- Problems to solve:
A: Reproduce the passage about Beringer Vineyards tours between "Beringer, now the" and "or white Zinfandel.", inclusive.
B: In the rows between the lines holding "Given: Open the list search filter icon" and "pos(198,787)", inclusive, change "chat" to "message" and leave everything else as it is. Give back only those lines.

- Given text:
Even at 127-years-old, Beringer Vineyards continues to figure
out new ways to reinvigorate itself.
Beringer, now the oldest continuously operating winery in Napa
Valley, was actually the first wine company here to offer public
tours. That was 1934, before the invention of TV, space ships
or white Zinfandel.
This summer, trying to attract visitors in a tight tourist market,
the winery has created five new public tours, each designed
to satisfy wine consumers with different wine-appreciation,
or taste-threshold, levels.
I opted to take two of the tours to see what all the noise is
about. Both tours, it turns out, were fun, informative and each
has a silver financial lining for visitors; along with the paid
tour, guests receive a 20 per cent discount, good the same day
only, on any wines sold at the winery, which is just about everything
Ed Sbragia and Laurie Hook make, or bless.
Here’s a chance to learn how grapes are grown and wine
is made, and in the deal, you can save big dough on Beringer’s
top-of-line, Private Reserve wines. Vintage
Legacy Tour
This tour is offered daily at 11 am and 3.30 pm. “Shawna”
led my 1-1/2-hour tour, a pleasant, knowledgeable visitor guide
who is eight-and-a-half months pregnant. We had to ask Shawna
to promise not to go into labor in the vineyards; not a one
of the guys on the tour could remember how to do that Lamaze
effleurage thing.
Shawna had a good grasp of the winemaking process and was able
to answer most questions; having worked six years at Disneyland
obviously paid off. Her professional PR and hosting skills are
impeccable.

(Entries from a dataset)
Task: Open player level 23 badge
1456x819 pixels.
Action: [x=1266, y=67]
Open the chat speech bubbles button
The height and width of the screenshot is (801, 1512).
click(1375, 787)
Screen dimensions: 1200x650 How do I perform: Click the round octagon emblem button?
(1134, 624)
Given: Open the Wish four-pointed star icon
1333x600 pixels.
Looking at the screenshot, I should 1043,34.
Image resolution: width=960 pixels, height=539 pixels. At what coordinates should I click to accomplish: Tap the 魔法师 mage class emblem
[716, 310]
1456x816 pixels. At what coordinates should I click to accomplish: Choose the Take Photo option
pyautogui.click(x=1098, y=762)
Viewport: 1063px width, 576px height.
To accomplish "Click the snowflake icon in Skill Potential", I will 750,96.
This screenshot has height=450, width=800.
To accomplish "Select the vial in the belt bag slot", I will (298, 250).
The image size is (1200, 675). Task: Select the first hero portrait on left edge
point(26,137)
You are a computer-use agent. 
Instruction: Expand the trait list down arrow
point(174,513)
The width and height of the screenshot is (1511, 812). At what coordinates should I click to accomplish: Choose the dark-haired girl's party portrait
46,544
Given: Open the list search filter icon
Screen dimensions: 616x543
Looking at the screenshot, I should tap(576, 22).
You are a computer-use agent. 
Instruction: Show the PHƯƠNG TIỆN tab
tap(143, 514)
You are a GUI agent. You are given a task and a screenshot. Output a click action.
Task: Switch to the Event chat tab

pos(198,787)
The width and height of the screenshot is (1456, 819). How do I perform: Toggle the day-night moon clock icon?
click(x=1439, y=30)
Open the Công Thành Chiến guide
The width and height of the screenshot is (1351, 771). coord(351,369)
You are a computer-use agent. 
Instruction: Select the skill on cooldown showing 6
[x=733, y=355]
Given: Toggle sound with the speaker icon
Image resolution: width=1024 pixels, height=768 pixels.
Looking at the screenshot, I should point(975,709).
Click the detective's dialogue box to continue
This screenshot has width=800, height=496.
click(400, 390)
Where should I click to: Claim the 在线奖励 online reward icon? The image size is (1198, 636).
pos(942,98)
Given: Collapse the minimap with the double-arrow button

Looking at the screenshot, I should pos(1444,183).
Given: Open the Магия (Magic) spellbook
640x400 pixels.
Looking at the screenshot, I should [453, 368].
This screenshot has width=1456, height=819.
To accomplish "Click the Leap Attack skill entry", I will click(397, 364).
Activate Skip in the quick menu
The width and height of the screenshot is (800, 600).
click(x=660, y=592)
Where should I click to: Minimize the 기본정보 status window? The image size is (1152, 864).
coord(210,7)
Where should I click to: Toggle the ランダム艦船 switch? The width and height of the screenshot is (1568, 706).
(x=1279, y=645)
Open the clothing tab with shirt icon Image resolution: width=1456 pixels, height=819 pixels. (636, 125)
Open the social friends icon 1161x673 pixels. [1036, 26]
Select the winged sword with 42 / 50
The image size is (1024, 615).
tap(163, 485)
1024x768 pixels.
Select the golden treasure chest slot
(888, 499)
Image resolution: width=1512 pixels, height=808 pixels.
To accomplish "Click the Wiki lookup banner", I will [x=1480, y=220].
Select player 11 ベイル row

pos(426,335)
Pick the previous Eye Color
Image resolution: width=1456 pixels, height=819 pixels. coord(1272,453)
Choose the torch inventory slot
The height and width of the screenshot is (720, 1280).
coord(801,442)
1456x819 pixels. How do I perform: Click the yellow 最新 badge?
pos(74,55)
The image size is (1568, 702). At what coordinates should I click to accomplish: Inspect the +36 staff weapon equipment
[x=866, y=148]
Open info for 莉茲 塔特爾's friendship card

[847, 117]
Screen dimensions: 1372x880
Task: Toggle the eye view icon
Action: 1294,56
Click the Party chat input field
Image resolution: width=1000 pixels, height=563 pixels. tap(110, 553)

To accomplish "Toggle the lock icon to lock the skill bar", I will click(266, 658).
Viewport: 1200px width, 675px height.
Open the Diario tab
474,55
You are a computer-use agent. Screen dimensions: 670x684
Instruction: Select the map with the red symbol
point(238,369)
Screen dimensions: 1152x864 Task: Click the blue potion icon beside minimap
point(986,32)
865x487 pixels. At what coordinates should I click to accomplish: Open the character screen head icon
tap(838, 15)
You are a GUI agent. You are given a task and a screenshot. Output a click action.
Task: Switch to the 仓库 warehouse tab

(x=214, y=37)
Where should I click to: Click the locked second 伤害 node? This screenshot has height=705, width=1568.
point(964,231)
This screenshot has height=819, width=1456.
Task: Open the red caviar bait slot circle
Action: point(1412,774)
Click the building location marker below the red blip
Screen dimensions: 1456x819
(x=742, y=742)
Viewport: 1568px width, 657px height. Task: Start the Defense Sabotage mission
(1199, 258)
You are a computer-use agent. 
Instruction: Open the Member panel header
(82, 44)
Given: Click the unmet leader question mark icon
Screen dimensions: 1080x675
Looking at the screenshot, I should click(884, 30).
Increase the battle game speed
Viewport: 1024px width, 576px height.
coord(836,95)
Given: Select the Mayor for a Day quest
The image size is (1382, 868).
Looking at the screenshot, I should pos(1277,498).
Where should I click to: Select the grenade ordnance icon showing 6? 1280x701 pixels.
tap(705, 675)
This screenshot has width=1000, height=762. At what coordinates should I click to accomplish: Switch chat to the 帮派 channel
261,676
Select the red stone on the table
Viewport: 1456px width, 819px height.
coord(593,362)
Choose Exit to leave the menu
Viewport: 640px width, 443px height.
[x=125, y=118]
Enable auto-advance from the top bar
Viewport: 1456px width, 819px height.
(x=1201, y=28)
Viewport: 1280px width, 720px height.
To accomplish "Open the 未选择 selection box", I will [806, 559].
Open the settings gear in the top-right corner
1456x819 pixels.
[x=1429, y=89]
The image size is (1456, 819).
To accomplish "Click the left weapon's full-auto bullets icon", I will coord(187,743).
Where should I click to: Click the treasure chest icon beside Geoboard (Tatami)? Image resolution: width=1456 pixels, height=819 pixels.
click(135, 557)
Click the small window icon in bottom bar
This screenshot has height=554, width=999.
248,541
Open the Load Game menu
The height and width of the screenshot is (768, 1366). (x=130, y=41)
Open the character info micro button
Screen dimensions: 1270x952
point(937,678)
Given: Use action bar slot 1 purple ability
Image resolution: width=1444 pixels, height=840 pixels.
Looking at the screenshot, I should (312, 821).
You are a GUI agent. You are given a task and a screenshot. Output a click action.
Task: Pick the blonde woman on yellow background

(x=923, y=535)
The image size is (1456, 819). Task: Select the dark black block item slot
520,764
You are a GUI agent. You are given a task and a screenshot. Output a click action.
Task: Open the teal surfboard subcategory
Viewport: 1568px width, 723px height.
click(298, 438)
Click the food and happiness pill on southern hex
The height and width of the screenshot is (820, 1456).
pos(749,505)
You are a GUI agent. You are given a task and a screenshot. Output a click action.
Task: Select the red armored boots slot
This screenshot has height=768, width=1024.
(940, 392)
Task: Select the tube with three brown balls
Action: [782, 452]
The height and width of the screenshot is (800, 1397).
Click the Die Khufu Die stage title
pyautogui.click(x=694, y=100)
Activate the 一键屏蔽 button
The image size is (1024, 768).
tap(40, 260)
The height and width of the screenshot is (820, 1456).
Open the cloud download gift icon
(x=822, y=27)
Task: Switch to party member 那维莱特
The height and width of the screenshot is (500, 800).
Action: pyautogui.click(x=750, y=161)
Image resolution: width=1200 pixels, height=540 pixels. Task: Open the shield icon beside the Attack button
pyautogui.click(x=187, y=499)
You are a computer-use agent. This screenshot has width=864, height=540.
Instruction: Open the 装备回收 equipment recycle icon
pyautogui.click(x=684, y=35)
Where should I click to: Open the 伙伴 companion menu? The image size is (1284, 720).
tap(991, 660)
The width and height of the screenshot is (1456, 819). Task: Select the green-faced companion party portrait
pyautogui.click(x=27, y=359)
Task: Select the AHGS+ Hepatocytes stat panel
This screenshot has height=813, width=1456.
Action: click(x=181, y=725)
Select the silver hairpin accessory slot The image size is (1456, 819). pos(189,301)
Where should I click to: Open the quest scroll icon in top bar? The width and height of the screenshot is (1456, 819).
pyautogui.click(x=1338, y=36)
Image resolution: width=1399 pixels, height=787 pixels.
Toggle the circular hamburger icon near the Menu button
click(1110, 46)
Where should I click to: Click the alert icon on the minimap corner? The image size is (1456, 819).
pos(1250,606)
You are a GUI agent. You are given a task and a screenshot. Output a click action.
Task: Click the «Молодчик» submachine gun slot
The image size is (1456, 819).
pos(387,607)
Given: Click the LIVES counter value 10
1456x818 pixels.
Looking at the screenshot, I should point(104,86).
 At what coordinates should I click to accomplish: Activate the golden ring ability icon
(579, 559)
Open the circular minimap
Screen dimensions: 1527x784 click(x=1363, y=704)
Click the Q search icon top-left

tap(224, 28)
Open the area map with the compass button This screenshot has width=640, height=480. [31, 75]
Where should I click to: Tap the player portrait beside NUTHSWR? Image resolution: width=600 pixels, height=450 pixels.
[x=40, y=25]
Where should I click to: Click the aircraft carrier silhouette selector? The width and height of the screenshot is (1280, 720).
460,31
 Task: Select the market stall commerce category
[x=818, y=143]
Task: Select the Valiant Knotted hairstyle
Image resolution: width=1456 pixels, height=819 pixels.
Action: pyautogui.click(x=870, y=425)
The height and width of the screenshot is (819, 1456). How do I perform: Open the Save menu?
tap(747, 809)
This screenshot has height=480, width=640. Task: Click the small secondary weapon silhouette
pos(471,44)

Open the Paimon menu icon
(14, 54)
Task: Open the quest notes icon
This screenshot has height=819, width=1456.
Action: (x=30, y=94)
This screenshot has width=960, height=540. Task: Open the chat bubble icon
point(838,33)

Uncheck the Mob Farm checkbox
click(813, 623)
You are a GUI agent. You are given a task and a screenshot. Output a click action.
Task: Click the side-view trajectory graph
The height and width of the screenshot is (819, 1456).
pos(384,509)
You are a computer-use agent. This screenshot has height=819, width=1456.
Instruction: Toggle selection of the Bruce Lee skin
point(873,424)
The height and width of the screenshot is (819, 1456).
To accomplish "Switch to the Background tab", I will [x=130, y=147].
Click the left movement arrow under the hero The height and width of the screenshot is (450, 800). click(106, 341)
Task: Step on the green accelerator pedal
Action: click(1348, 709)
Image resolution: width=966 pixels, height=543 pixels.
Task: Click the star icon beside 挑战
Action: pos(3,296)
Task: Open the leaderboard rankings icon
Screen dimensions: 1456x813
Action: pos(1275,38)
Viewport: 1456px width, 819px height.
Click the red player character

- Complete answers:
A:
Beringer, now the oldest continuously operating winery in Napa
Valley, was actually the first wine company here to offer public
tours. That was 1934, before the invention of TV, space ships
or white Zinfandel.

B:
Given: Open the list search filter icon
Screen dimensions: 616x543
Looking at the screenshot, I should tap(576, 22).
You are a computer-use agent. 
Instruction: Show the PHƯƠNG TIỆN tab
tap(143, 514)
You are a GUI agent. You are given a task and a screenshot. Output a click action.
Task: Switch to the Event message tab

pos(198,787)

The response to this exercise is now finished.